The Monticello Memoirs Program captured for posterity the story of the information technology revolution in the words of the men and women who are leading it. In private conversations and in public discussions at Thomas Jefferson's home at Monticello, on the grounds of the University of Virginia and at the Smithsonian Institution in Washington, D.C., the leaders of the information revolution reflected on its progress to date and their vision of the future. Captured for the research collections of the National Museum of American History, the dialogues of the Monticello Fellows will encourage others to follow in their footsteps, to learn from their mistakes and to emulate their innovative spirit and achievements.
The 1996 Monticello Memoirs Fellows included: Seymour Cray, founder Cray Research; Gordon Moore, co-founder, Intel Corporation; Gordon Bell, inventor of the minicomputer; Jay Forrester, system dynamics visionary; and Robert Metcalfe, founder, 3Com. The topics were explored in private conversations at Monticello and in public discussions on the grounds of the University of Virginia -- which Mr. Jefferson founded, designed and built.
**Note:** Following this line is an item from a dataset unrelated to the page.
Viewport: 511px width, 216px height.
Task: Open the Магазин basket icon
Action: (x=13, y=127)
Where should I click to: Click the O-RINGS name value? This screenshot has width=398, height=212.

The 1997 Monticello Memoirs Fellows included Eric Andersen, Partner, PricewaterhouseCoopers; Tim Berners-Lee, inventor of the World Wide Web; Danny Hillis, a pioneer of parallel processing; F. William Hoffman, Managing Partner, PricewaterhouseCoopers; Anita Jones, Director of Defense Research Engineering, U.S. Department of Defense; Henning Kagermann, Executive Board Member, SAP AG; Robert Kahn, co-creator of the Internet protocol; Roland Moreno, inventor of the smart card; Jacques Stern, an early pioneer in real-time computing; and Paul Wahl, President and Chief Executive Officer, SAP America Inc.